_TEXTE FOURNI:_
Il ne s’agit pas de rejeter tous les arguments des écologistes. Sans certitude sur l’origine humaine du réchauffement climatique, il convient d’appliquer le principe de précaution en luttant pour la réduction des gaz à effet de serre. Réfléchir aussi sur notre mode de vie trop consumériste s’impose. Comme l’a précisé Bruno Latour (AFP, 2021), récemment décédé et grand penseur de l’écologie, « le capitalisme a creusé sa propre tombe. Maintenant il s’agit de réparer ». Mais la question est de savoir ici pourquoi les auteurs du GIEC affirment l’imminence d’une véritable catastrophe climatique, sans rester humble face à la science climatologique encore balbutiante et laisser part à la nuance, puisqu’une quantité appréciable de scientifiques ne sont pas si affirmatifs.

(Extrait d'un fichier de données)
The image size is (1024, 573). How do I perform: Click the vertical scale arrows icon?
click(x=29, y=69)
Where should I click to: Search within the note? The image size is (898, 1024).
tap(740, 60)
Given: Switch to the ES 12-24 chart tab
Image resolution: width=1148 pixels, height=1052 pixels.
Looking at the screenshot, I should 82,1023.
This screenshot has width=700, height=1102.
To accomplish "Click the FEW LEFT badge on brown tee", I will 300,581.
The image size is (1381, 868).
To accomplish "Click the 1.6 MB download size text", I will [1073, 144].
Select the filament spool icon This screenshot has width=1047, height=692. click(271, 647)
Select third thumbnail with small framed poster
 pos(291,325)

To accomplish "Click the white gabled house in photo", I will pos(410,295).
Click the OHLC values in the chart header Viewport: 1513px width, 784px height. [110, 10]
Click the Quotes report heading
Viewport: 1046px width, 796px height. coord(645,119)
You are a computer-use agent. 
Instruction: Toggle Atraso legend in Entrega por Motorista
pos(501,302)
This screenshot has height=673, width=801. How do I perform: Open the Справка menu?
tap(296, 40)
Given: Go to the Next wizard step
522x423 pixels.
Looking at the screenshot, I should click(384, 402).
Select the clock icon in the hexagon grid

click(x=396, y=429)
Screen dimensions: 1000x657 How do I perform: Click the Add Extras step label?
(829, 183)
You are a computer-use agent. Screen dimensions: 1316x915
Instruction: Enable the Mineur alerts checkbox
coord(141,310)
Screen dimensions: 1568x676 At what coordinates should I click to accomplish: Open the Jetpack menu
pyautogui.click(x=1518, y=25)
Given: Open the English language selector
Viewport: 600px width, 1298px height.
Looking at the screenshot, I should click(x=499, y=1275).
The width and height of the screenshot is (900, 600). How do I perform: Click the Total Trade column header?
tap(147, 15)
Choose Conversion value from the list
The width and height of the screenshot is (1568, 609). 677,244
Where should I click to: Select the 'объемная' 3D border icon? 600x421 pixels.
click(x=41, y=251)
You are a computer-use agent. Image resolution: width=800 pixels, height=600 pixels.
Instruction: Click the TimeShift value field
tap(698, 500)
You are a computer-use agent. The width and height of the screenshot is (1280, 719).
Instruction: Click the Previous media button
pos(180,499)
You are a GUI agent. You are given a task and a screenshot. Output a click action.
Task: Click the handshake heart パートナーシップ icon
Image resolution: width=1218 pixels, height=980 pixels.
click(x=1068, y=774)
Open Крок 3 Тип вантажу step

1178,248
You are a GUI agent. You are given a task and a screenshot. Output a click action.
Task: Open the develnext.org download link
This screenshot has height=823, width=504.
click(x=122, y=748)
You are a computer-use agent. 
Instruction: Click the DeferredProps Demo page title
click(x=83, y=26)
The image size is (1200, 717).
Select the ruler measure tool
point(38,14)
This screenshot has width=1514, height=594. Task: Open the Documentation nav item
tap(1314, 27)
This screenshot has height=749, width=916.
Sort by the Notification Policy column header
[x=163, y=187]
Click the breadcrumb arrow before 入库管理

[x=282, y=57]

_CONSIGNE:_
Reproduisez mot pour mot le passage du texte sur le réchauffement climatique qui commence par « Il ne s’agit » et se poursuit jusqu'à « pas si affirmatifs. ». Les entrées n'ont aucun rôle dans ce travail.

_RÉSULTAT ATTENDU:_
Il ne s’agit pas de rejeter tous les arguments des écologistes. Sans certitude sur l’origine humaine du réchauffement climatique, il convient d’appliquer le principe de précaution en luttant pour la réduction des gaz à effet de serre. Réfléchir aussi sur notre mode de vie trop consumériste s’impose. Comme l’a précisé Bruno Latour (AFP, 2021), récemment décédé et grand penseur de l’écologie, « le capitalisme a creusé sa propre tombe. Maintenant il s’agit de réparer ». Mais la question est de savoir ici pourquoi les auteurs du GIEC affirment l’imminence d’une véritable catastrophe climatique, sans rester humble face à la science climatologique encore balbutiante et laisser part à la nuance, puisqu’une quantité appréciable de scientifiques ne sont pas si affirmatifs.